[start]
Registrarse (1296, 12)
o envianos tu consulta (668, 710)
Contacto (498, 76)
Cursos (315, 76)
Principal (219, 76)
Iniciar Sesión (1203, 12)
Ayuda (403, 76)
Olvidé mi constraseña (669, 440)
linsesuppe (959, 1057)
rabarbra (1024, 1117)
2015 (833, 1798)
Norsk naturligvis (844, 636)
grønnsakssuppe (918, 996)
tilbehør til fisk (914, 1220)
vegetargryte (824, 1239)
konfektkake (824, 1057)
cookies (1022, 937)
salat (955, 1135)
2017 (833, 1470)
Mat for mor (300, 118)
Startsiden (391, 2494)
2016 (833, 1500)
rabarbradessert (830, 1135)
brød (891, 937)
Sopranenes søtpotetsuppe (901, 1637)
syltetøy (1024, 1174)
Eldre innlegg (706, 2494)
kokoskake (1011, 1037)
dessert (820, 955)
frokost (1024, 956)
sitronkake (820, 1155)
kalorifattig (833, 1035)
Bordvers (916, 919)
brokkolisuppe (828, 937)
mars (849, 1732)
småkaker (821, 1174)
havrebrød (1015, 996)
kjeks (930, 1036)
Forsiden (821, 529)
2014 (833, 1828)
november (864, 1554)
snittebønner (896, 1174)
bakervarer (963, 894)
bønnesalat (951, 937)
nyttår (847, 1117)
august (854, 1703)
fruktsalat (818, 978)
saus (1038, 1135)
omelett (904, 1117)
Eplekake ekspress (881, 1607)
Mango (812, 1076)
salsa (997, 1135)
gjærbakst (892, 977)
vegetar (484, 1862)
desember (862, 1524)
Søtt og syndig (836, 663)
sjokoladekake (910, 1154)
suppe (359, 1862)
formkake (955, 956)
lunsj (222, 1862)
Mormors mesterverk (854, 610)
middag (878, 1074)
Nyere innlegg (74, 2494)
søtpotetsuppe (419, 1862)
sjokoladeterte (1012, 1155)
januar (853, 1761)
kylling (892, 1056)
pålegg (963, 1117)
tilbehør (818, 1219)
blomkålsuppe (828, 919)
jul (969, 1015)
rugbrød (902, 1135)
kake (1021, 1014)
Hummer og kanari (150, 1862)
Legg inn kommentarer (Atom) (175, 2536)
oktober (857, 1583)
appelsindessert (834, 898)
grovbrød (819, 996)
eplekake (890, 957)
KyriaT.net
[end]
Task instructions: Can you rewrite all the items above, changing "Eldre innlegg" to "Tidligere innlegg" and leaving everything else untouched?

Worked solution:
Registrarse (1296, 12)
o envianos tu consulta (668, 710)
Contacto (498, 76)
Cursos (315, 76)
Principal (219, 76)
Iniciar Sesión (1203, 12)
Ayuda (403, 76)
Olvidé mi constraseña (669, 440)
linsesuppe (959, 1057)
rabarbra (1024, 1117)
2015 (833, 1798)
Norsk naturligvis (844, 636)
grønnsakssuppe (918, 996)
tilbehør til fisk (914, 1220)
vegetargryte (824, 1239)
konfektkake (824, 1057)
cookies (1022, 937)
salat (955, 1135)
2017 (833, 1470)
Mat for mor (300, 118)
Startsiden (391, 2494)
2016 (833, 1500)
rabarbradessert (830, 1135)
brød (891, 937)
Sopranenes søtpotetsuppe (901, 1637)
syltetøy (1024, 1174)
Tidligere innlegg (706, 2494)
kokoskake (1011, 1037)
dessert (820, 955)
frokost (1024, 956)
sitronkake (820, 1155)
kalorifattig (833, 1035)
Bordvers (916, 919)
brokkolisuppe (828, 937)
mars (849, 1732)
småkaker (821, 1174)
havrebrød (1015, 996)
kjeks (930, 1036)
Forsiden (821, 529)
2014 (833, 1828)
november (864, 1554)
snittebønner (896, 1174)
bakervarer (963, 894)
bønnesalat (951, 937)
nyttår (847, 1117)
august (854, 1703)
fruktsalat (818, 978)
saus (1038, 1135)
omelett (904, 1117)
Eplekake ekspress (881, 1607)
Mango (812, 1076)
salsa (997, 1135)
gjærbakst (892, 977)
vegetar (484, 1862)
desember (862, 1524)
Søtt og syndig (836, 663)
sjokoladekake (910, 1154)
suppe (359, 1862)
formkake (955, 956)
lunsj (222, 1862)
Mormors mesterverk (854, 610)
middag (878, 1074)
Nyere innlegg (74, 2494)
søtpotetsuppe (419, 1862)
sjokoladeterte (1012, 1155)
januar (853, 1761)
kylling (892, 1056)
pålegg (963, 1117)
tilbehør (818, 1219)
blomkålsuppe (828, 919)
jul (969, 1015)
rugbrød (902, 1135)
kake (1021, 1014)
Hummer og kanari (150, 1862)
Legg inn kommentarer (Atom) (175, 2536)
oktober (857, 1583)
appelsindessert (834, 898)
grovbrød (819, 996)
eplekake (890, 957)
KyriaT.net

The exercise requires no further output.